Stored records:
= = = = =
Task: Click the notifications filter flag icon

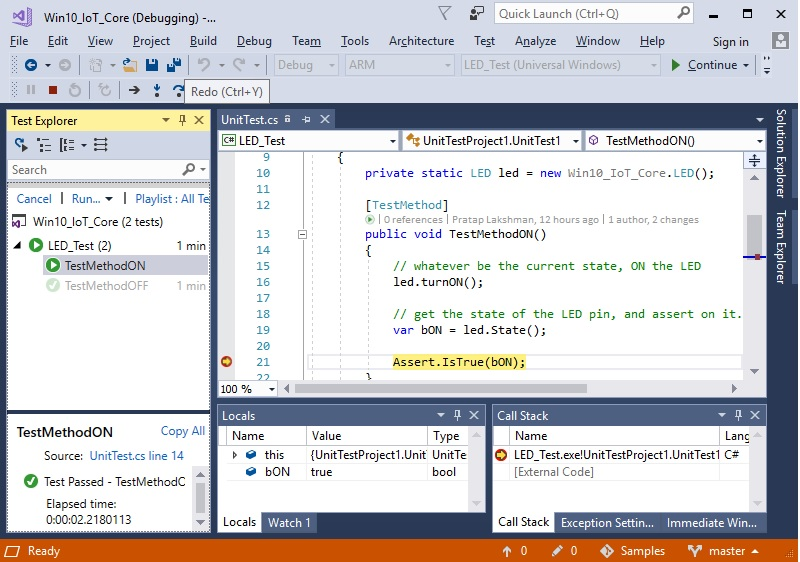Action: [x=444, y=13]
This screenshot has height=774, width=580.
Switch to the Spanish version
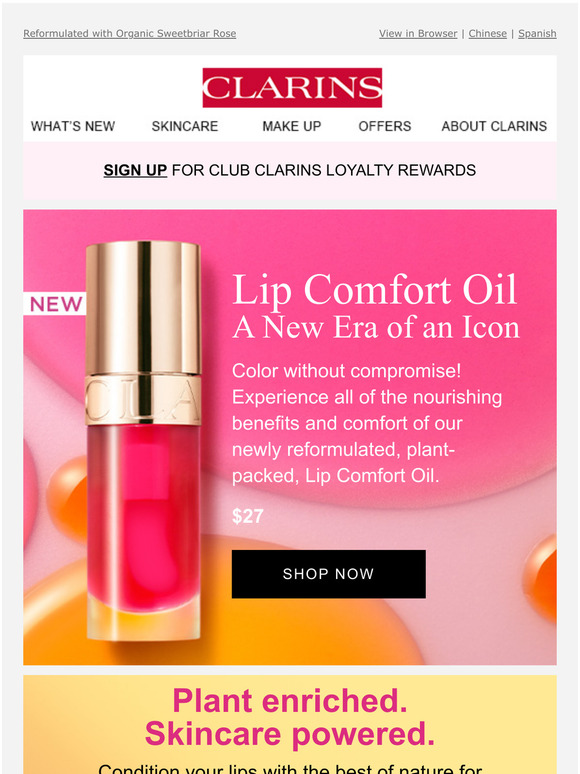537,34
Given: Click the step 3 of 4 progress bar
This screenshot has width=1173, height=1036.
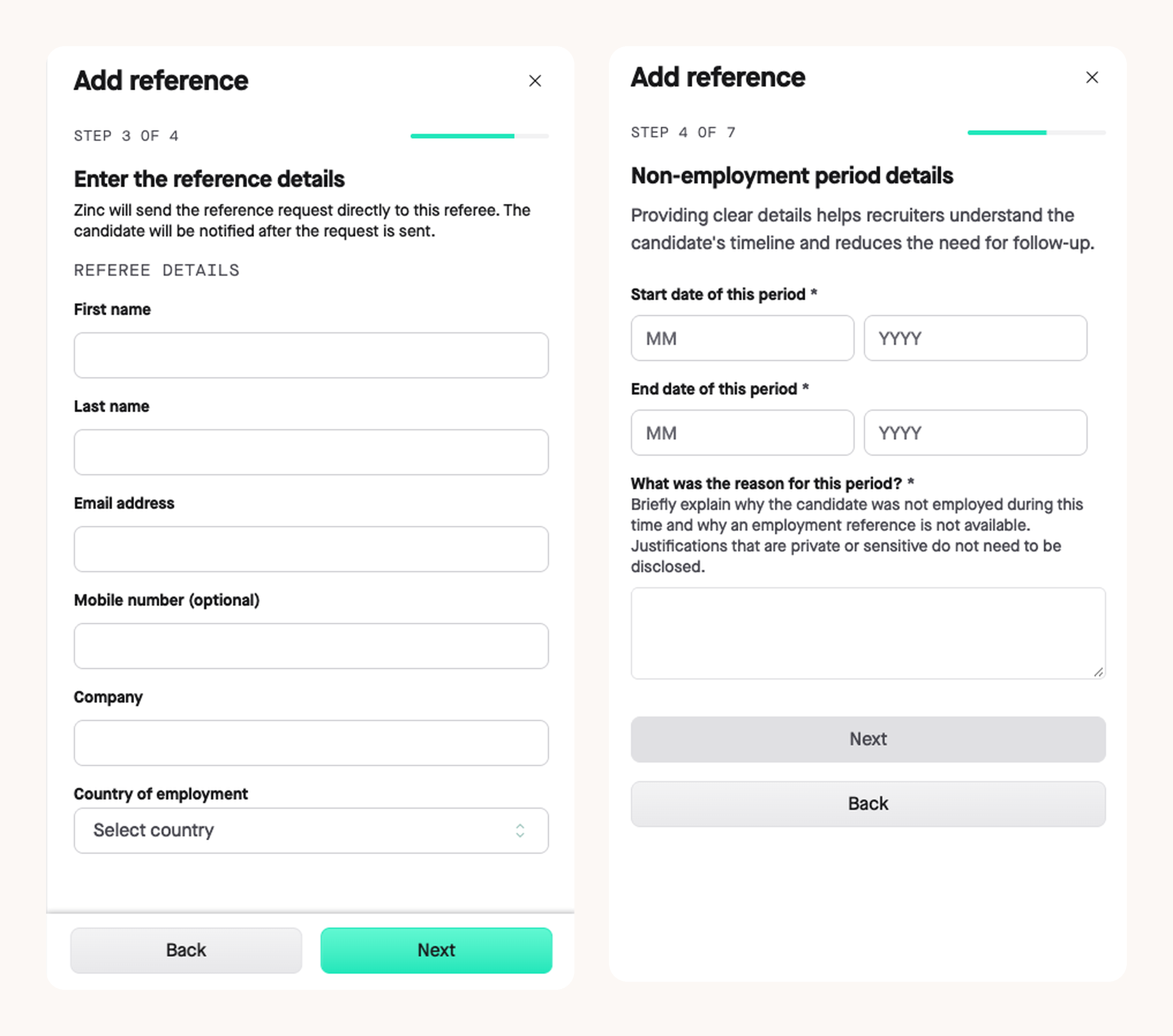Looking at the screenshot, I should coord(479,136).
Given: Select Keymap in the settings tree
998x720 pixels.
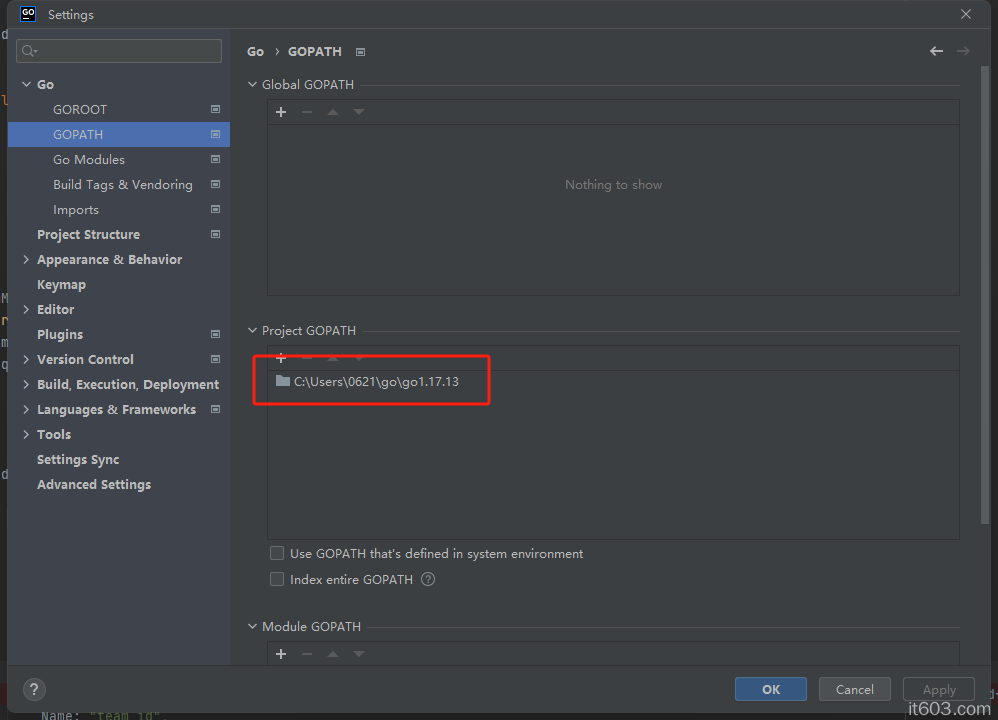Looking at the screenshot, I should coord(61,284).
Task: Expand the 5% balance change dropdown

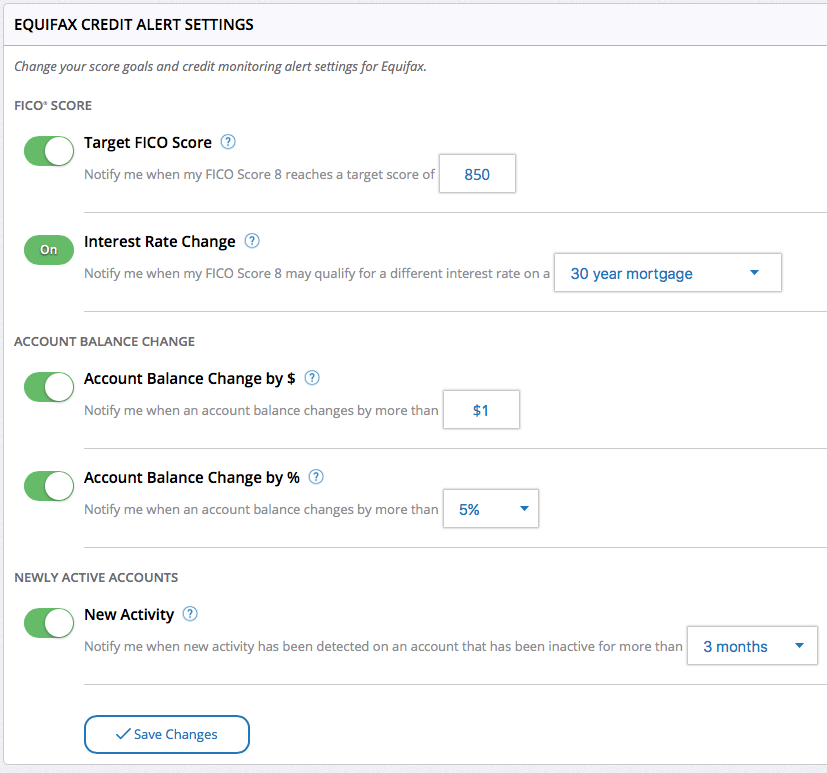Action: pos(490,508)
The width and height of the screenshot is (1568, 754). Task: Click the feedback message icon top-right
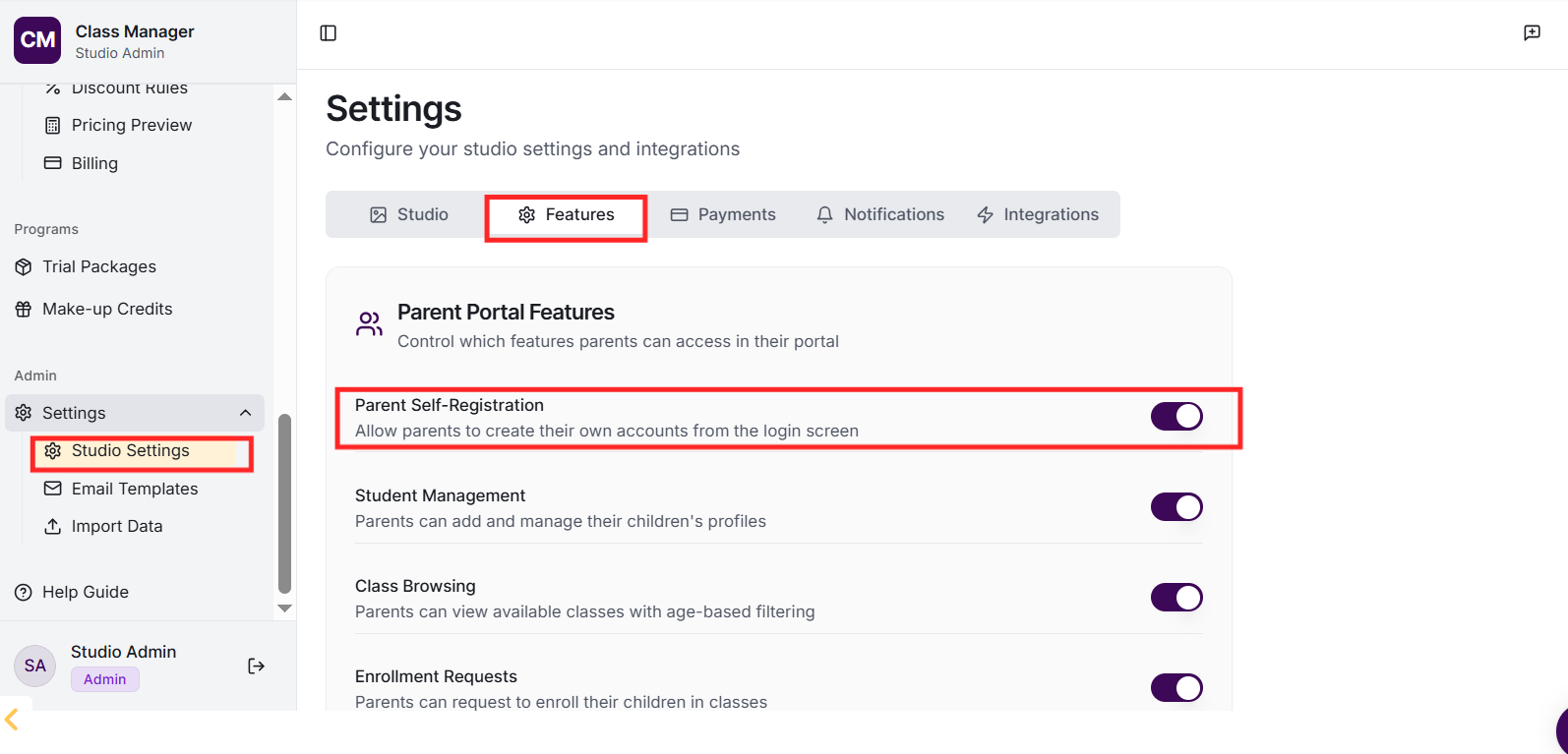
= = = = =
### [TO DO]
The expected answer is a copy of each line in the records that holds the word "Given".

### [FINISHED EXERCISE]
Given: Click the step 3 of 4 progress bar
Given: Select Keymap in the settings tree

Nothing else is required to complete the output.